This tells the stream to skip over tokens matching any of the given types.
>>> stream = TokenStream("hello 123 world") >>> with stream.syntax(word=r"[a-z]+", number=r"[0-9]+"), stream.ignore("number"): ... stream.expect("word").value ... stream.expect("word").value 'hello' 'world'
You can use the
intercept()
method to stop ignoring tokens.
- property current: Token#
The current token.
Can only be accessed if the stream started extracting tokens.
- property previous: Token#
The previous token.
This is the token extracted immediately before the current one, so it's not affected by the
ignore()
method.
- property leftover: str#
The remaining input.
>>> stream = TokenStream("hello world") >>> with stream.syntax(word=r"[a-z]+"): ... stream.expect("word").value ... stream.leftover 'hello' ' world'
- head(characters=50)#
Preview the characters ahead of the current token.
This is useful for error messages and visualizing the input following the current token.
>>> stream = TokenStream("hello world") >>> with stream.syntax(word=r"[a-z]+"): ... stream.expect("word").value ... stream.head() 'hello' ' world'
The generated string is truncated to 50 characters by default but you can change this with the
characters
argument.
- emit_token(token_type, value='')#
Generate a token in the token stream.
Should be considered internal. Used by the
generate_tokens()
method.
- emit_error(exc)#
Add location information to invalid syntax exceptions.
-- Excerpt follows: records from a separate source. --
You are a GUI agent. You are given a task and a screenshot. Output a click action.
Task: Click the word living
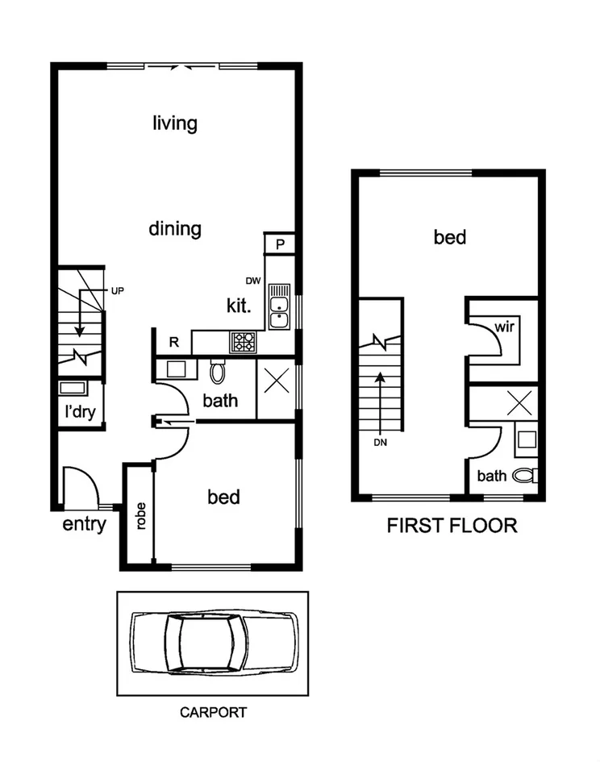pyautogui.click(x=175, y=123)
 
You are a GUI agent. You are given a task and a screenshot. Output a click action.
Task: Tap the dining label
pyautogui.click(x=175, y=228)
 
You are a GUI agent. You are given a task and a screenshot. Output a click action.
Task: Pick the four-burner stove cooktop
pyautogui.click(x=243, y=341)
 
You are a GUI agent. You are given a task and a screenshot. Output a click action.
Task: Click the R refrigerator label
pyautogui.click(x=173, y=342)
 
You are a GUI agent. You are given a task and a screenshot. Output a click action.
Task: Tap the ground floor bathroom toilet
pyautogui.click(x=217, y=371)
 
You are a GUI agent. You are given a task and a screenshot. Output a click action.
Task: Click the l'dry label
pyautogui.click(x=80, y=412)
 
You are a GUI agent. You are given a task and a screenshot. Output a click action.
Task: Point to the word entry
pyautogui.click(x=85, y=525)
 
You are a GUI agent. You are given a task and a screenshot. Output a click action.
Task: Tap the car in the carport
pyautogui.click(x=213, y=643)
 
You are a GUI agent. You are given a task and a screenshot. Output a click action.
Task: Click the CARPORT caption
pyautogui.click(x=213, y=713)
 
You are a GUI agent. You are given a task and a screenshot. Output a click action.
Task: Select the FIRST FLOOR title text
pyautogui.click(x=452, y=527)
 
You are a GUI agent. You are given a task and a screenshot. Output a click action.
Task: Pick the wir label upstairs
pyautogui.click(x=504, y=328)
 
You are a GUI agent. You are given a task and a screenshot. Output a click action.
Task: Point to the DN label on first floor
pyautogui.click(x=381, y=442)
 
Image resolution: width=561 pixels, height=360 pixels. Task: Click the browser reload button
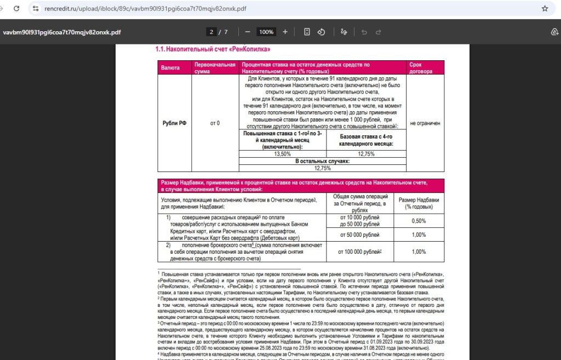16,9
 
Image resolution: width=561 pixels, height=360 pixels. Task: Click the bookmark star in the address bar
545,9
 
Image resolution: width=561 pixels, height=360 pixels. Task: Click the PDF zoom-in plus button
285,32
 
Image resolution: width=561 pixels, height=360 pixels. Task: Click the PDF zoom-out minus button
248,32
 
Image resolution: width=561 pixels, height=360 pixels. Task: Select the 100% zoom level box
266,32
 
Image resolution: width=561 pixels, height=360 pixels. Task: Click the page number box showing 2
211,32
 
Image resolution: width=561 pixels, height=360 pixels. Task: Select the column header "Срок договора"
419,68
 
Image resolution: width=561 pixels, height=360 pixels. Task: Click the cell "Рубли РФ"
174,123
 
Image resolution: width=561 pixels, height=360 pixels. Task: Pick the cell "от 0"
215,123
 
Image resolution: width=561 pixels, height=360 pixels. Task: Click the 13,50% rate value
282,154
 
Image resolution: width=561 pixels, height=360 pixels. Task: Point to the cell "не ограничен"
425,123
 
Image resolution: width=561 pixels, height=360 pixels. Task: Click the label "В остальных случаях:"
322,161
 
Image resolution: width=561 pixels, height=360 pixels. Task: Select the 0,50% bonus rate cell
419,221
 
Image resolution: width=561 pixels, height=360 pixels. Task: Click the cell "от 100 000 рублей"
359,252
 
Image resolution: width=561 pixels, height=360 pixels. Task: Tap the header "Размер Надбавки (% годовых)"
419,203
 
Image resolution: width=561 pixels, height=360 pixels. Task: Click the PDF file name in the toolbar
62,32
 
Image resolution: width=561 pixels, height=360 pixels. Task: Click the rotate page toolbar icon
322,32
>>> stream = TokenStream("hello world") >>> raise stream.emit_error(InvalidSyntax("foo")) Traceback (most recent call last): InvalidSyntax: foo >>> with stream.syntax(word=r"[a-z]+"): ... stream.expect().value 'hello' >>> exc = stream.emit_error(InvalidSyntax("foo")) >>> exc.location SourceLocation(pos=5, lineno=1, colno=6)
- generate_tokens()#
Extract tokens from the input string.
Should be considered internal. This is the underlying generator being driven by the stream.
- peek(n=1)#
Peek around the current token.
The method returns the next token in the stream without advancing the stream to the next token.
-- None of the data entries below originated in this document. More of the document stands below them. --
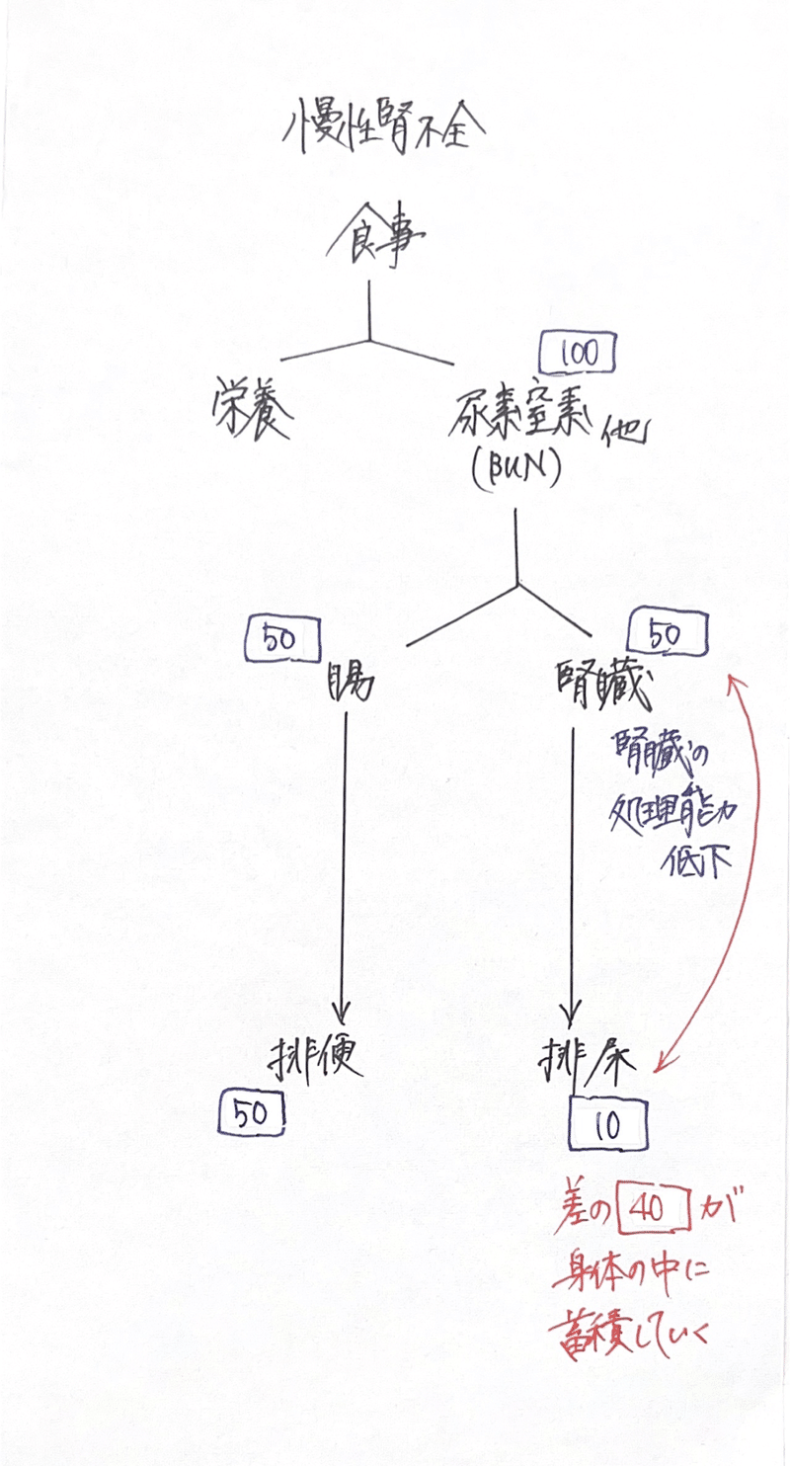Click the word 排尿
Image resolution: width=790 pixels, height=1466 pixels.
(593, 1062)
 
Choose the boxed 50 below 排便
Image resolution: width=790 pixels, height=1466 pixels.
(252, 1115)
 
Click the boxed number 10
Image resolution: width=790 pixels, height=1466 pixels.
(609, 1125)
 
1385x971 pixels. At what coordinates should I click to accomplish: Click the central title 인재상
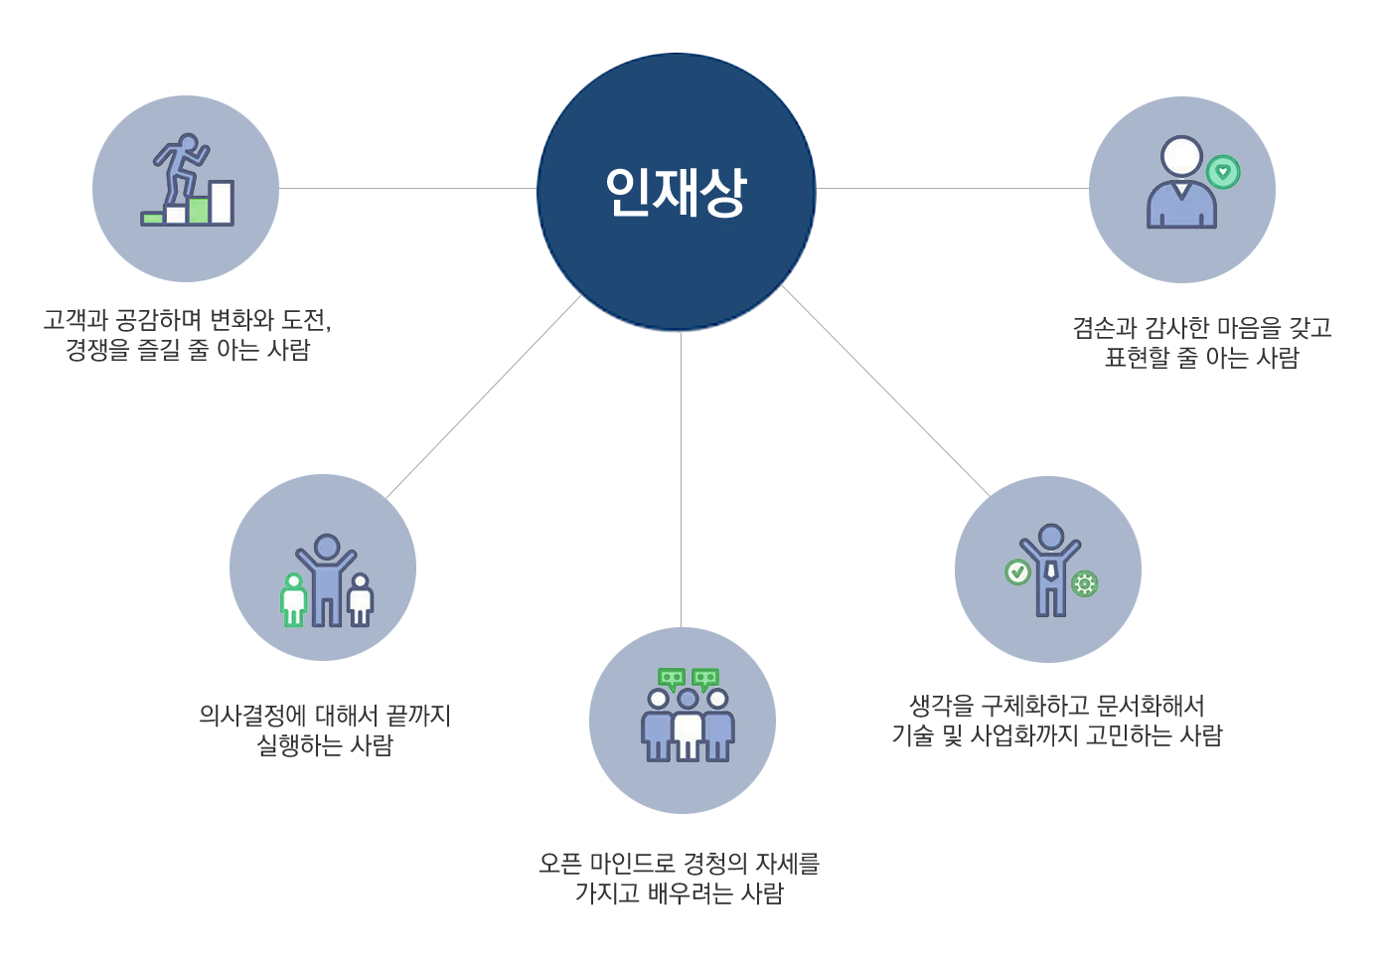[x=676, y=192]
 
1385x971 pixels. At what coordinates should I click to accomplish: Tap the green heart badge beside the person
[x=1223, y=172]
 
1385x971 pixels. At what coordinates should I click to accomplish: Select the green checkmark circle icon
[x=1017, y=571]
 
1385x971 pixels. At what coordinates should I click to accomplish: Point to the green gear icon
[x=1085, y=583]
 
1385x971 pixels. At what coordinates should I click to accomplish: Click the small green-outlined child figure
[x=293, y=601]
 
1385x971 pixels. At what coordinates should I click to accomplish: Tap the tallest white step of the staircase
[x=222, y=203]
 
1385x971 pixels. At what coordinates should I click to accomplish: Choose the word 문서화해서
[x=1152, y=706]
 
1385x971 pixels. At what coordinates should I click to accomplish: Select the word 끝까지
[x=418, y=716]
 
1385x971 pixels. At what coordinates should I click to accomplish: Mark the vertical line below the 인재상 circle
[x=681, y=477]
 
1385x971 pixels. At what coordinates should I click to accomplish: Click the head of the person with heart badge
[x=1181, y=157]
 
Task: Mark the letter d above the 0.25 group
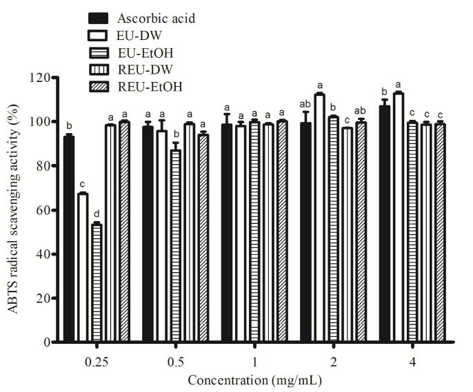tap(97, 213)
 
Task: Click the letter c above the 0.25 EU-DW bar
tap(83, 184)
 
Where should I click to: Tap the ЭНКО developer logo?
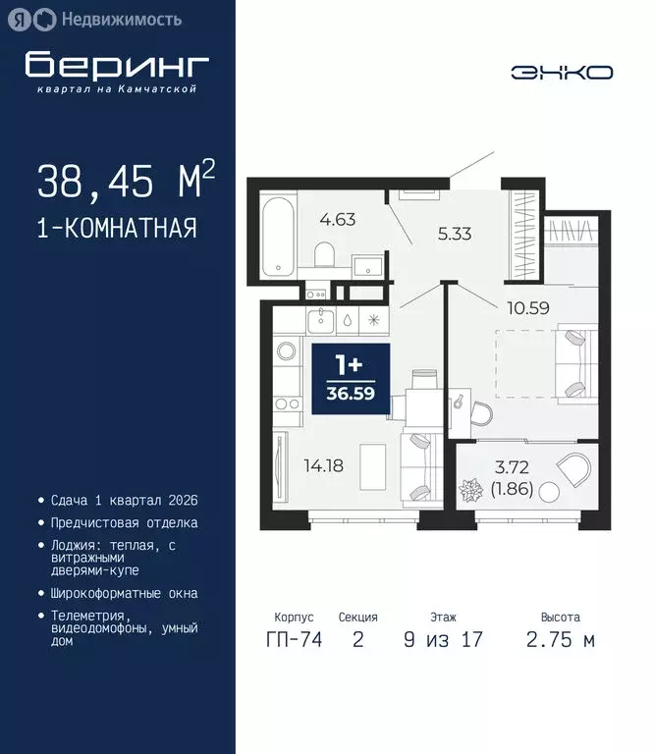click(x=562, y=72)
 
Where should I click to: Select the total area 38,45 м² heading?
click(x=126, y=182)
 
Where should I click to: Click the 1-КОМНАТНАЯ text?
click(x=117, y=229)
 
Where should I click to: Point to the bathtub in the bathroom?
click(x=279, y=237)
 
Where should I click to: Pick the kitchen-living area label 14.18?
click(x=323, y=465)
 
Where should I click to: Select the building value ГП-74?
click(x=294, y=641)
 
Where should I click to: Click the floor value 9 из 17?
click(x=442, y=641)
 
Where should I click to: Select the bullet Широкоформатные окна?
click(x=125, y=593)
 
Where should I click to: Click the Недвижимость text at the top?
click(x=121, y=19)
>>> stream = TokenStream("hello world") >>> with stream.syntax(word=r"[a-z]+"): ... stream.peek().value ... stream.expect("word").value 'hello' 'hello'
You can also peek multiple tokens ahead.
>>> stream = TokenStream("hello world") >>> with stream.syntax(word=r"[a-z]+"): ... stream.peek(2).value ... stream.expect("word").value 'world' 'hello'
Negative values will let you peek backwards. It's generally better to use
peek(-1)
over theprevious
attribute because thepeek()
method will take ignored tokens into account.>>> stream = TokenStream("hello world") >>> with stream.syntax(word=r"[a-z]+"): ... stream.expect("word").value ... stream.expect("word").value ... stream.peek(-1).value 'hello' 'world' 'hello' >>> stream.previous.value ' '
- peek_until(*patterns)#
Collect tokens until one of the given patterns matches.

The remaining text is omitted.